RESPIGHI: Belkis, Queen of Sheba (orchestral suite); HINDEMITH: Symphonic Metamorphosis on Themes by Carl Maria von Weber; FLORENT SCHMITT: The Tragedy of Salome (orchestral suite) – Borusan Istanbul Philharmonic Orchestra/Sascha Goetzel – Onyx 4048, 77:32 [Distr. by Harmonia mundi] *****:
Three most colorful and exotic orchestral works, coming from a previously unknown symphonic source and in excellent sonics though not hi-res. The Turkish orchestra has been active since 1999 and is supported by a leading industrial conglomerate in Turkey, who also encourages ventures in the fields of culture and the arts. They have now become one of the most promising symphonic ensembles in all of Europe. Among the leading soloists for their current season are Isabelle Faust, Daniel Hope and Denis Matsuev.
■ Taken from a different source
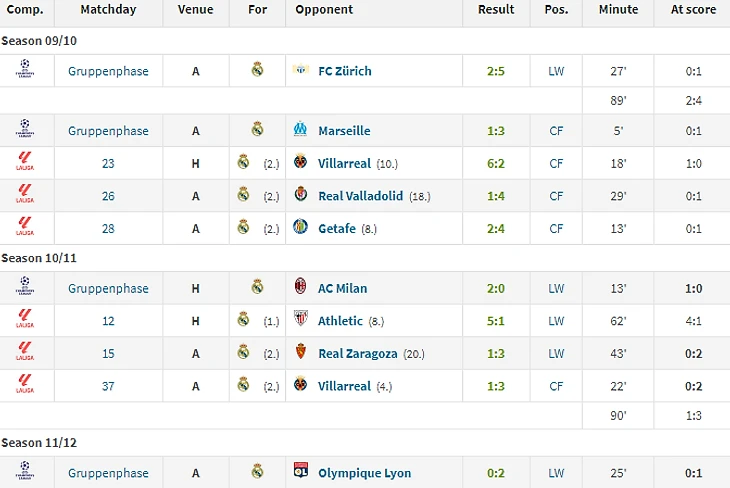Click Gruppenphase link in Marseille row
Screen dimensions: 730x488
108,131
Belkis only has a couple other recordings, although it is one of the most picturesque of works from the composer of the Roman Trilogy. It was originally a lavish ballet score for nearly 1000 performers, but shortly before he died Respighi got as far as rearranging four sections of it as a more manageable orchestral suite. The War Dance section is a primitive-sounding ritual with drums, brass fanfares and gongs. And the closing Orgiastic Dance lives up to its title with a barrage of sound and rhythm. Belkis was recorded nine years ago by Oue and the Minnesota Orchestra on Reference Recordings. The two competing versions are very similar, with perhaps a slight fidelity edge to the Reference disc, perhaps due to its HDCD encoding and better preservation of ambiance.
Hindemith’s Symphonic Metamorphosis was his first major orchestral work and was also originally conceived as a ballet. Perhaps due to the tuneful melodies of Von Weber – so different from Hindemith’s usual stolid melodic writing – it’s long been my favorite orchestral work of his. There’s also the vivid and colorful settings he gave the Von Weber tunes. My standard recording here has been the 1953 Mercury mono LP (and now CD) by Rafael Kubelik and the Chicago Symphony, and Bernstein on Sony Classical is also a winner. While not quite as brilliant-sounding, the Istanbul players seem to bring out the Eastern European and oriental styles in the work. And the recording is less dated-sounding than either of the above – though the Living Presence discs boast gangbuster dynamics.
Schmitt was fascinated by the exotic, especially Turkish music. His Salome work is the third one on this disc which began as music for dance. He later transcribed it for full orchestra, and it became one of his best-known pieces. It tells the biblical story of Salome with exotic verve, dreamy passages, and violent emotional outbursts. The orchestra digs into it with gusto and the sonics are about the best you can achieve via standard CD format. The packaging and design of the album is also first-rate; I mistook at at first for an SACD, but it is not. Yet it is for some reason priced higher than many SACDs.